PretrainedFeatureMap

Argument name Type Default value Description
feature_idx int -1 Index of the feature maps

YOLOHead

Argument name Type Default value Description
n_classes int Number of classes to detect
anchors List[List[float]] Anchor lists. Each list represents each layer's anchor and each components in the list represents anchor size of [w1, h1, w2, h2, ...]
out_xyxy bool False Return coordinates as xyxy format. (For older version of yolov5 compatability)

Note

[[-3, -2, -1], 1, YOLOHead, [80, [[100, 200, 200, 100, 200, 200], [50, 100, 100, 50, 100, 100], [10, 20, 20, 10, 20, 20]]]]
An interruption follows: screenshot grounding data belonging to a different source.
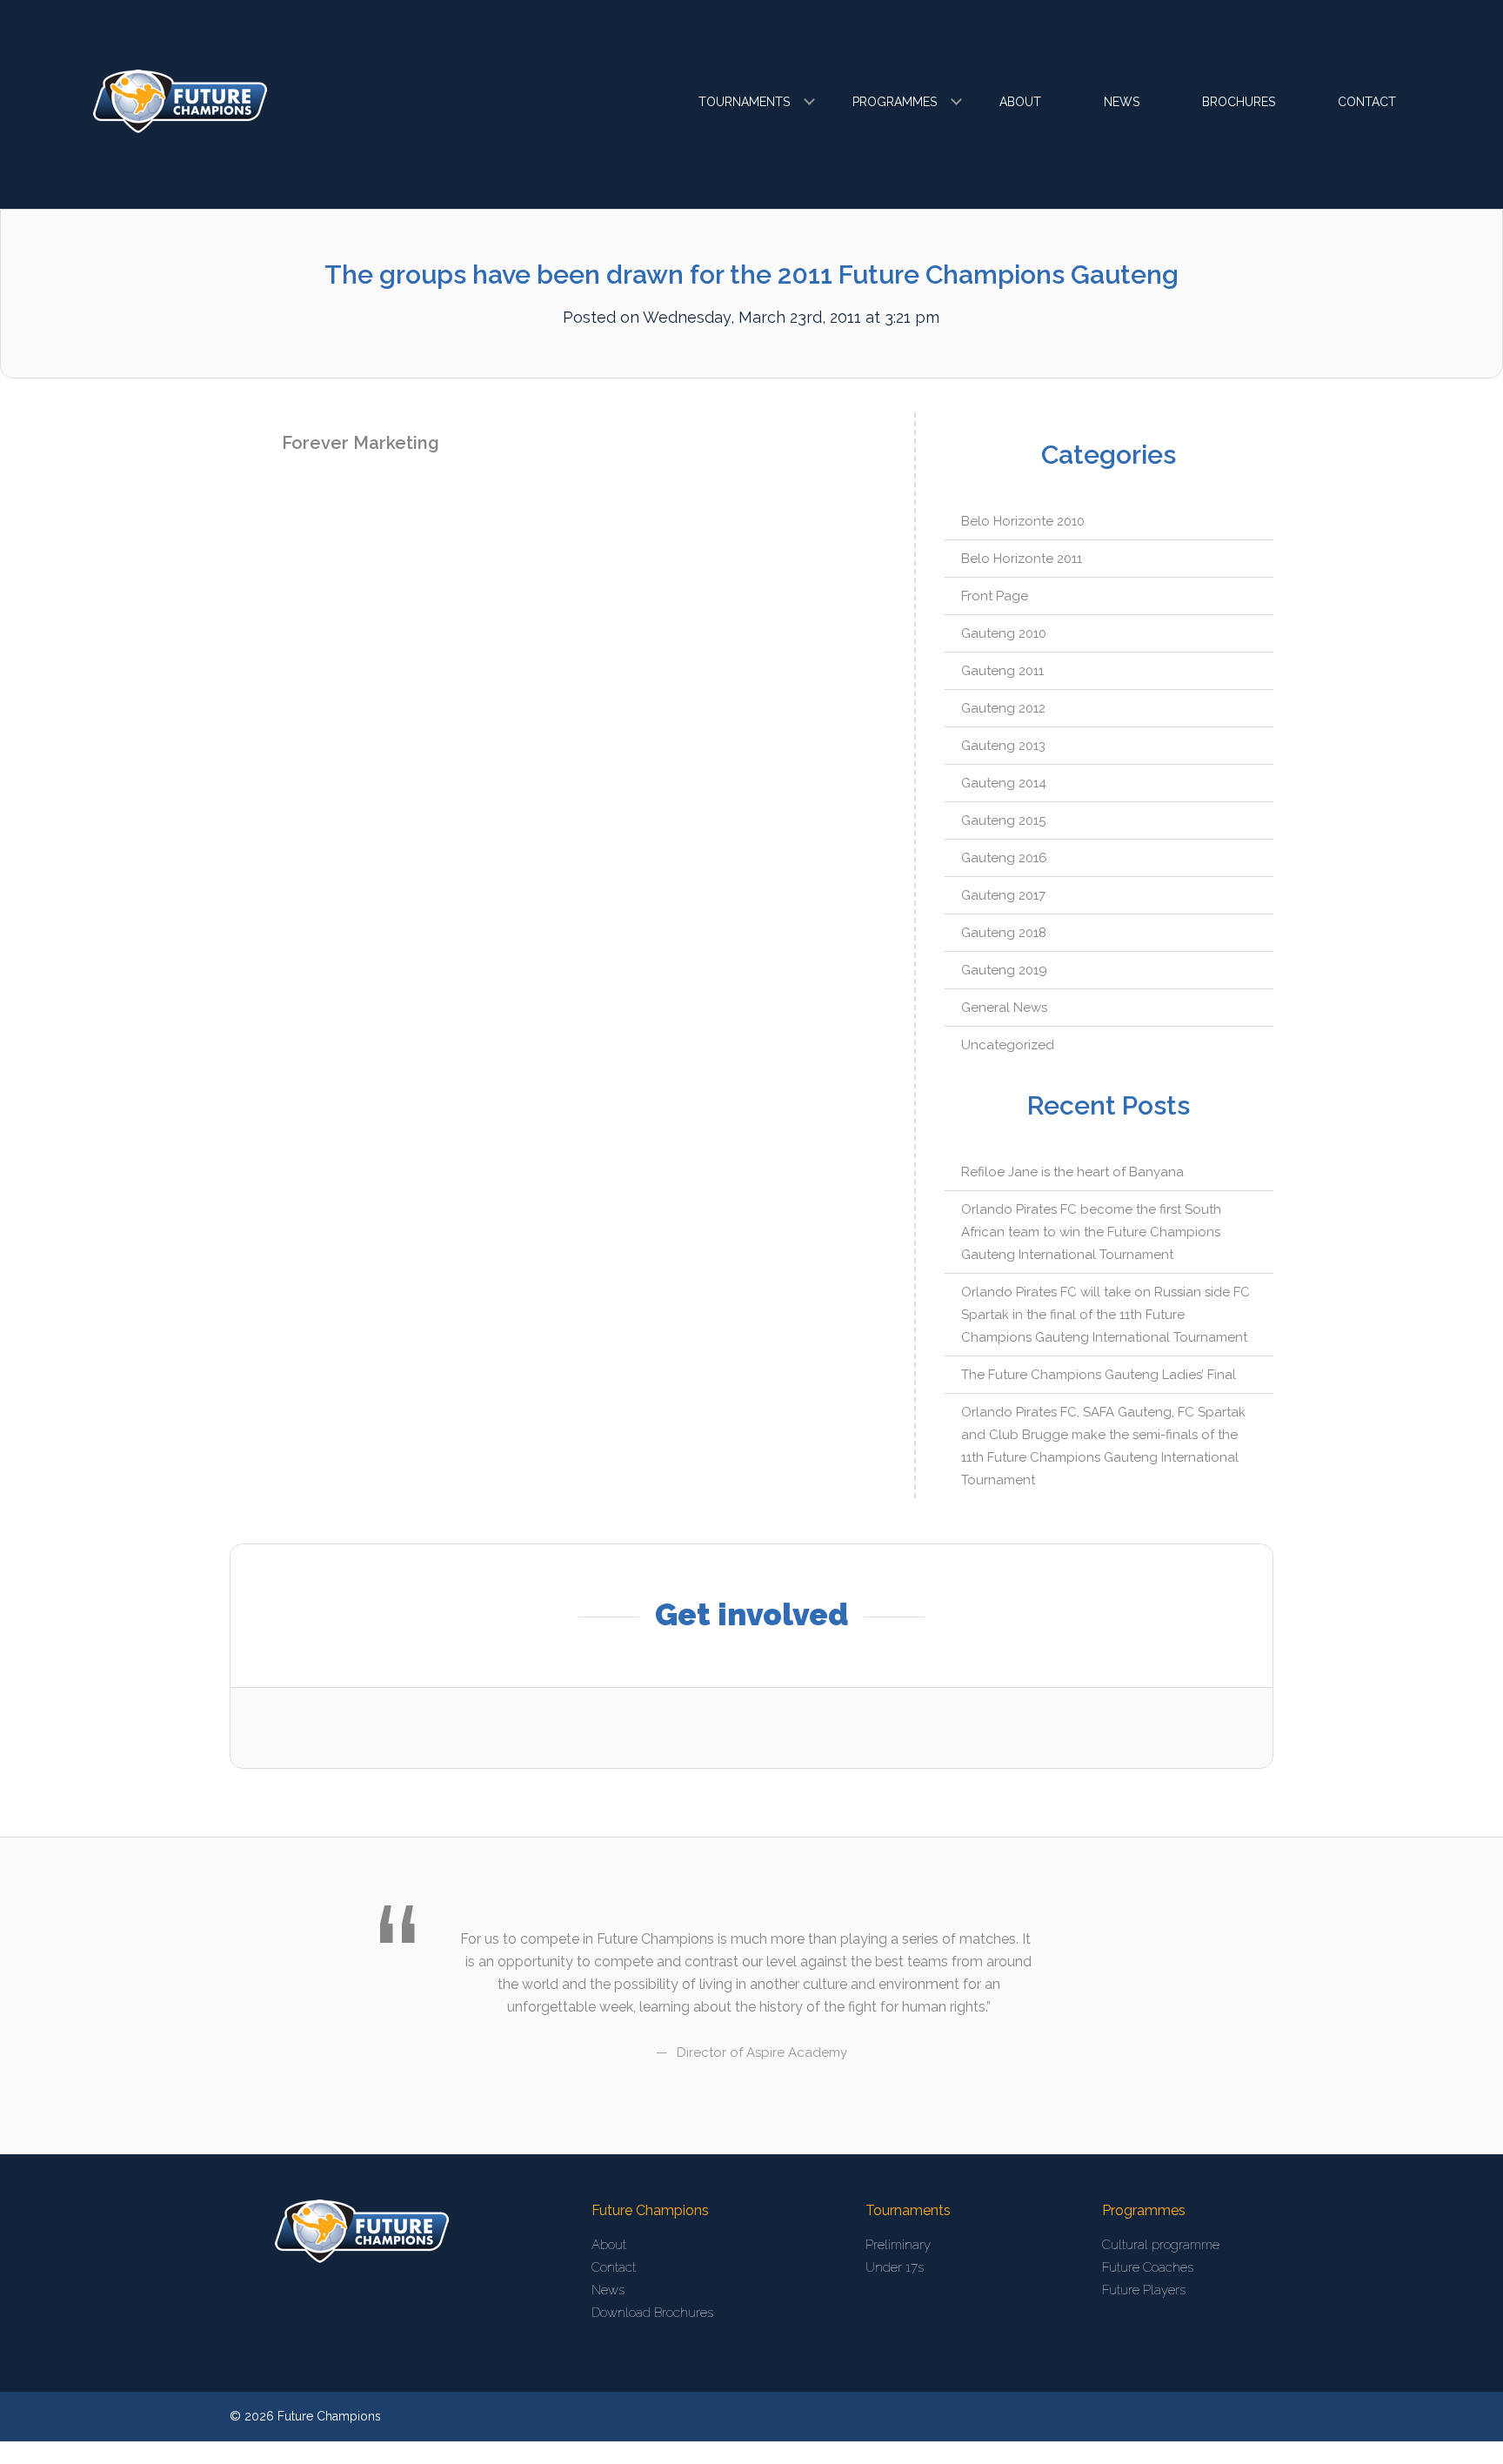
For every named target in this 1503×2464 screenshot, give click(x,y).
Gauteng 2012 (1003, 708)
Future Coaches (1147, 2267)
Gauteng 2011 (1002, 671)
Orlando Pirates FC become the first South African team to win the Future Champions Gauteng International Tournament (1091, 1232)
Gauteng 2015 (1003, 820)
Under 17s (894, 2267)
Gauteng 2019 (1004, 970)
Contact (1367, 102)
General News (1004, 1007)
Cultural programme (1160, 2245)
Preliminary (898, 2245)
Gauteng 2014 (1003, 783)
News (1121, 102)
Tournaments (744, 102)
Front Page (994, 596)
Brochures (1238, 102)
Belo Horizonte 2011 (1021, 558)
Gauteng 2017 (1003, 895)
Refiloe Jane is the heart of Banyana (1072, 1172)
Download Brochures (652, 2312)
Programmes (894, 102)
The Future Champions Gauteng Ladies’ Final (1098, 1375)
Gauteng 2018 (1003, 933)
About (1020, 102)
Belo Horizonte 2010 (1023, 521)
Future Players (1144, 2290)
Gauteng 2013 (1003, 745)
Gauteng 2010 (1003, 633)
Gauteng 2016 (1004, 858)
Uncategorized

This represents that YOLOHead takes inputs from previous 3 layers, detects 80 classes with 3 layers of 3 anchors.

MobileViTBlock

Argument name Type Default value Description
conv_channels int number of channels in convolution
mlp_channels int number of channels in MLP
depth int depth of the transformer
kernel_size int 3 (n, n) kernel size
patch_size int or tuple 2 patch size to use in transformer.
dropout float 0.0 Dropout probability used in Attention and MLP
activation str or None SiLU If None, no activation(Identity) is applied.